----- MATERIAL FOR THIS EXERCISE -----

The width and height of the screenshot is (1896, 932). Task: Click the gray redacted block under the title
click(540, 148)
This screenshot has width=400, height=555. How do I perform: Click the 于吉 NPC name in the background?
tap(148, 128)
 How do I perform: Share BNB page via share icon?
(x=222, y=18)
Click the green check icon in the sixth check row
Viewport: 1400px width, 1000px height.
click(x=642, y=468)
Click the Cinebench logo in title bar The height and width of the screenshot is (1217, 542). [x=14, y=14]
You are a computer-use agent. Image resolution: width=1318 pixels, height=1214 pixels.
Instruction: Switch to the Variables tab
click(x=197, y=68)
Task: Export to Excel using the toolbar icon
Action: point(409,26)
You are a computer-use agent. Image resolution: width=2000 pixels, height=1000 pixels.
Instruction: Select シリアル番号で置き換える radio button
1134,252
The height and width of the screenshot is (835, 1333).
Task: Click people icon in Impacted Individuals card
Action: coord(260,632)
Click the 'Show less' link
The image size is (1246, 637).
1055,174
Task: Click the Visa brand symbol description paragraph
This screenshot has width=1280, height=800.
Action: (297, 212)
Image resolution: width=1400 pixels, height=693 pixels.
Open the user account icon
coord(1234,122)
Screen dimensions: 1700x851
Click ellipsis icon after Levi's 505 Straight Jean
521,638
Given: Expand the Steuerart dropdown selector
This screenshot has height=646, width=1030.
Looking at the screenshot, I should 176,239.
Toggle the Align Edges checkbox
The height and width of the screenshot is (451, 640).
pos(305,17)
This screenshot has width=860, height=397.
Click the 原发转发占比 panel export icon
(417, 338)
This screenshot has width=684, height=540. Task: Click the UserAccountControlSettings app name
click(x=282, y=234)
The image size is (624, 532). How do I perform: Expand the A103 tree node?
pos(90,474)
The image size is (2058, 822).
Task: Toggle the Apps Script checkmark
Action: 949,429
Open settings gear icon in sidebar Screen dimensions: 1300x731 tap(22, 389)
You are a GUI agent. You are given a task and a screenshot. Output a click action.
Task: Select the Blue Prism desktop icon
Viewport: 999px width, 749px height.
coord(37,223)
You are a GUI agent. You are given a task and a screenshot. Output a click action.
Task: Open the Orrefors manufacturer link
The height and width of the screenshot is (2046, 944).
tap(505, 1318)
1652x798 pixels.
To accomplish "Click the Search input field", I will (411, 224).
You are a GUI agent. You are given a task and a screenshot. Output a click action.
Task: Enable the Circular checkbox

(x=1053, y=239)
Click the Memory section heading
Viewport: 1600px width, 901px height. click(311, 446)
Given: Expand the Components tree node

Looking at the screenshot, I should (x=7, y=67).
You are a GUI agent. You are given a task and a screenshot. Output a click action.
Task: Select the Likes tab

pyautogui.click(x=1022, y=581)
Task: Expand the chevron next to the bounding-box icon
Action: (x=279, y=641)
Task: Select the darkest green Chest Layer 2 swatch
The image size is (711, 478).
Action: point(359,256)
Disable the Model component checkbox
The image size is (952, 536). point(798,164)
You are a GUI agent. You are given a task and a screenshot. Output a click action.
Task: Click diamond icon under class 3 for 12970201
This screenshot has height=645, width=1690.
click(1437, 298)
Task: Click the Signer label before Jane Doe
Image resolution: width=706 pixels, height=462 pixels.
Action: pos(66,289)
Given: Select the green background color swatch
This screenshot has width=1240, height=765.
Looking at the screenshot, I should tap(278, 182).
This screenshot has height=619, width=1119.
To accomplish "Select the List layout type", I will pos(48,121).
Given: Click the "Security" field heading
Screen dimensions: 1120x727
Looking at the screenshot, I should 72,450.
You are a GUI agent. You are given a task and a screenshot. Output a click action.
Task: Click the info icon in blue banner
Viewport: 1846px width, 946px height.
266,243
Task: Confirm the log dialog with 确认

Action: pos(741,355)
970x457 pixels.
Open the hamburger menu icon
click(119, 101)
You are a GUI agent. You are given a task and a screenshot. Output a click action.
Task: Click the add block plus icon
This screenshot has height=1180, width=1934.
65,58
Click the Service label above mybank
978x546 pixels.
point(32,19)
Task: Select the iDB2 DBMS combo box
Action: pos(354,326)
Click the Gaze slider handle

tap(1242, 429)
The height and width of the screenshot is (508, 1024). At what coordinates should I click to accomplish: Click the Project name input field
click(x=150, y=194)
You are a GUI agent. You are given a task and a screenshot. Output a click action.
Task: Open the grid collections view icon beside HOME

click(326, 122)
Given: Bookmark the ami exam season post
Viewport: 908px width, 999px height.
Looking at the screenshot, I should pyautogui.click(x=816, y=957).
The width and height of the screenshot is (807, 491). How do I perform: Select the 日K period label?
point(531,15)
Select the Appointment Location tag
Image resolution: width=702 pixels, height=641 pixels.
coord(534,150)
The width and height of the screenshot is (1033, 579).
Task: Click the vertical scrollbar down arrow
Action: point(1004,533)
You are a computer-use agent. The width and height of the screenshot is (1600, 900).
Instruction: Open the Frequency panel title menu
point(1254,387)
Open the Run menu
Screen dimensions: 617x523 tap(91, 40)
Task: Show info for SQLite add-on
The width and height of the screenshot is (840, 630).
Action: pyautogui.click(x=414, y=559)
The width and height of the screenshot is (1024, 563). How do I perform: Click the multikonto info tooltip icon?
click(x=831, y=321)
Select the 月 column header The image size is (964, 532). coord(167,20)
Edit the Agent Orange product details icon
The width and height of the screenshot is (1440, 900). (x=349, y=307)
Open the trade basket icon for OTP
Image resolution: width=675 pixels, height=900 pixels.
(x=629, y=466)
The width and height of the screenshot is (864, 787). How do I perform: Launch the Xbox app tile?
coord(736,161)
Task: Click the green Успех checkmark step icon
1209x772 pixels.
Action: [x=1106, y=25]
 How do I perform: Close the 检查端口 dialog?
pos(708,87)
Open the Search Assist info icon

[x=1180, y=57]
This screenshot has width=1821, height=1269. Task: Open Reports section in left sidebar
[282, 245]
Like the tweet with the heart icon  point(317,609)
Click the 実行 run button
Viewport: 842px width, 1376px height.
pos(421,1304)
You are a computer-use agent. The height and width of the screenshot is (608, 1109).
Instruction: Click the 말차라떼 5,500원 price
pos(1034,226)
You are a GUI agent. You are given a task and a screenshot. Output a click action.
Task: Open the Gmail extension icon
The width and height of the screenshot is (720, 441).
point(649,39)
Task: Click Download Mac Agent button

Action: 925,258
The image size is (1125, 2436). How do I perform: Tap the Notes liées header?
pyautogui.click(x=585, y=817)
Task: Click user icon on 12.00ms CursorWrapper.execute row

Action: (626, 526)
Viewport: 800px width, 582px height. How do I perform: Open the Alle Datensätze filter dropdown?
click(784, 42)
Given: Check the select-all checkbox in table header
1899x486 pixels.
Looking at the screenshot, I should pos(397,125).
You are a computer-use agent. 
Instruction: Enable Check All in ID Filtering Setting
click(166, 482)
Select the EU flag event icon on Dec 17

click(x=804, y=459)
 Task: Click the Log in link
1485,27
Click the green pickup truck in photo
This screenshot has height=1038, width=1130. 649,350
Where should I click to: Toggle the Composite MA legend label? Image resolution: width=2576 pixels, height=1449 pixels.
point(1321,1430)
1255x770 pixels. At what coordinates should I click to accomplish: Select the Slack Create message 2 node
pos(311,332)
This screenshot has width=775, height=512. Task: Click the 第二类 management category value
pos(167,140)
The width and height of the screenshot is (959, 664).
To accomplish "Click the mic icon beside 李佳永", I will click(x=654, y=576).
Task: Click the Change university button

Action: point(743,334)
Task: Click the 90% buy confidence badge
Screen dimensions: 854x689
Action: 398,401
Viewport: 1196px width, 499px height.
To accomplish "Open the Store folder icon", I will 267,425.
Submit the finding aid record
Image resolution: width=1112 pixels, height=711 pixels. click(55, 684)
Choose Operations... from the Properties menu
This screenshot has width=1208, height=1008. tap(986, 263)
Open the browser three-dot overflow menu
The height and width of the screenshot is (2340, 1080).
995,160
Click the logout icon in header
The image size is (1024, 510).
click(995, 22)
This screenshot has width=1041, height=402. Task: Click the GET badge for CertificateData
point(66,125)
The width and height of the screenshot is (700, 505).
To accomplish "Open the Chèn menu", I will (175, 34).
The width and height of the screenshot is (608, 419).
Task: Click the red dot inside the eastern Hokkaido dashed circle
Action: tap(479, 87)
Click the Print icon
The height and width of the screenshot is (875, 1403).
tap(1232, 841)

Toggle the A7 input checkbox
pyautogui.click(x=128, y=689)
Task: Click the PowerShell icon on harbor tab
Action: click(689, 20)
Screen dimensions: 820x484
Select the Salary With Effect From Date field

-----

*WHAT YOU ARE ASKED TO DO*: Give an exact copy of the lines above from the line with "This screenshot has width=1821, height=1269." up to and including the line with "Task: Open the Gmail extension icon", and leave everything else out.

*ANSWER SPACE*:
This screenshot has width=1821, height=1269. Task: Open Reports section in left sidebar
[282, 245]
Like the tweet with the heart icon  point(317,609)
Click the 実行 run button
Viewport: 842px width, 1376px height.
pos(421,1304)
You are a computer-use agent. The height and width of the screenshot is (608, 1109).
Instruction: Click the 말차라떼 5,500원 price
pos(1034,226)
You are a GUI agent. You are given a task and a screenshot. Output a click action.
Task: Open the Gmail extension icon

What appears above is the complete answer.